Un vulcanologo scopre un pericolo imminente per l’intero Giappone, e forse anche per l’intera umanità…
In breve. Lunga escursione nel genere apocalittico anni 70 girata con un discreto rigore scientifico; interessante nel suo insieme, ma vagamente noiosa per il resto del suo svolgimento.
Basato su un romanzo di Sakyo Komatsu, “Pianeta Terra: Anno Zero” è un film di metà anni 70 diretto da Shiro Montani. Un torrente sottomarino rischia di far affondare l’intero Giappone, e sarà compito di un vulcanologo cercare di trovare un rimedio. Il tutto attraverso gli occhi dei governanti, degli scienziati e dei tecnici incaricati di lavorare al caso: gli “occhi” attraverso cui lo spettatore vivrà momenti realmente drammatici. “Nippon chinbotsu” (“Il giappone affonda“) si richiama stilisticamente alla fantascienza apocalittica classica, e la provenienza orientale del film farà sospettare a qualcuno – particolarmente schiavo degli stereotipi – l’arrivo di un qualche Godzilla (che ovviamente non comparirà).

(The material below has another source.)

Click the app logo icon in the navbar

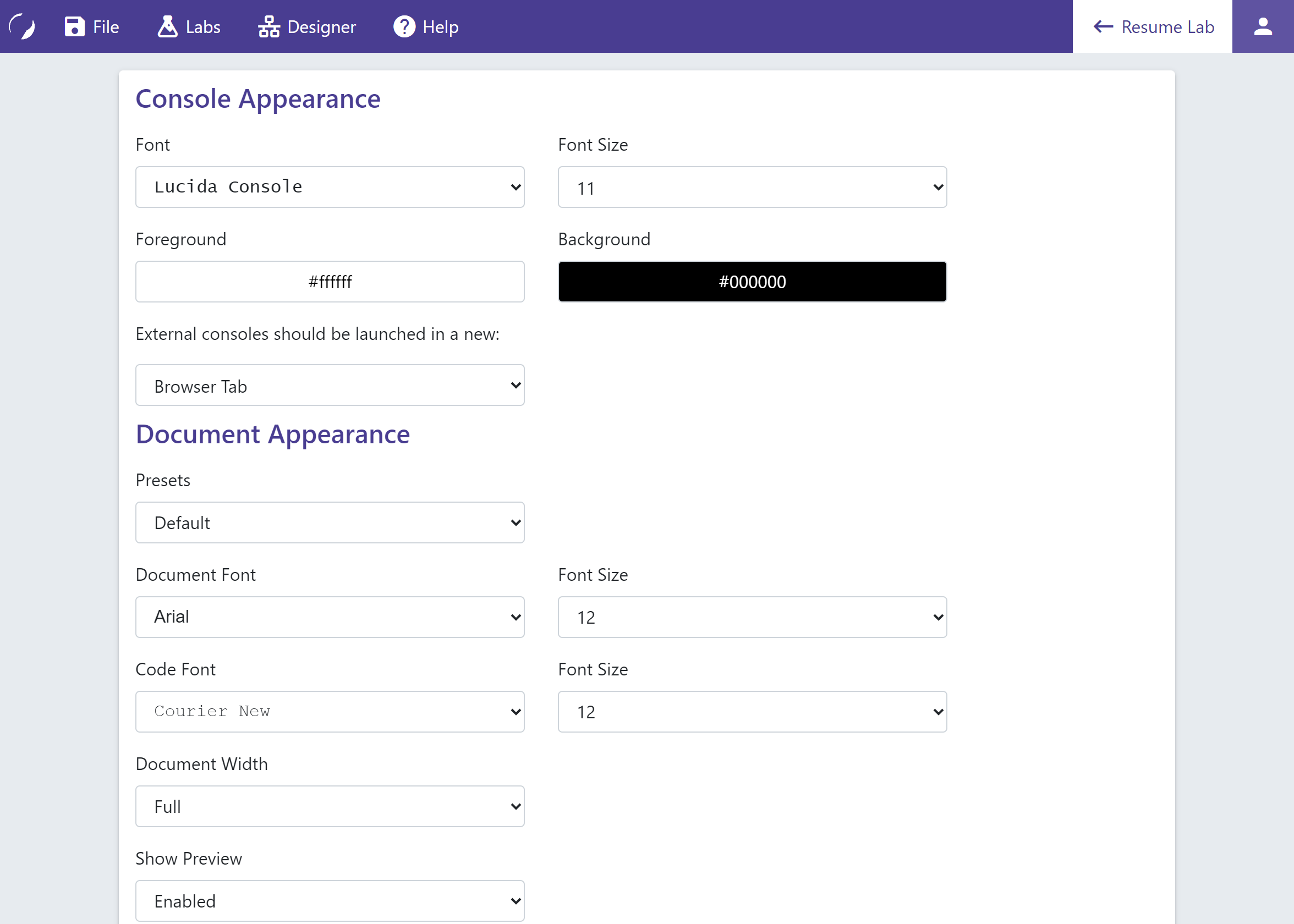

Basta invece la tremenda eruzione di un vulcano, il vero ed impalpabile kaijū (“mostro misterioso“) del film, a scatenare il panico negli abissi marini giapponesi, ed il tutto risulta ancora più inquietante alla luce dei reali disastri che avvengono, purtroppo, periodicamente in questo paese.
La pellicola, oltre a dare spazio a considerazioni etiche sull’utilità della scienza per la comunità, denota una spiccata cura proprio dal punto di vista prettamente geologico – lo “spiegone” riportato nella prima parte è piuttosto interessante e preciso: d’altro canto non basta neanche aver caratterizzato con attenzione i personaggi principali dell’intreccio, visto che – più o meno dalla prima mezz’ora – la noia rischia fortemente di attanagliare lo spettatore. Il taglio è quello di un film dell’epoca, spesso visibilmente rallentato anche senza una reale necessità e il più delle volte a discapito del ritmo: se la parte “preparatoria” fosse stata leggermente meno diluita probabilmente sarebbe stato un gran film. Occasione perduta, in parte, ma non per diventare un oggetto di culto per gli amanti più incondizionati del genere.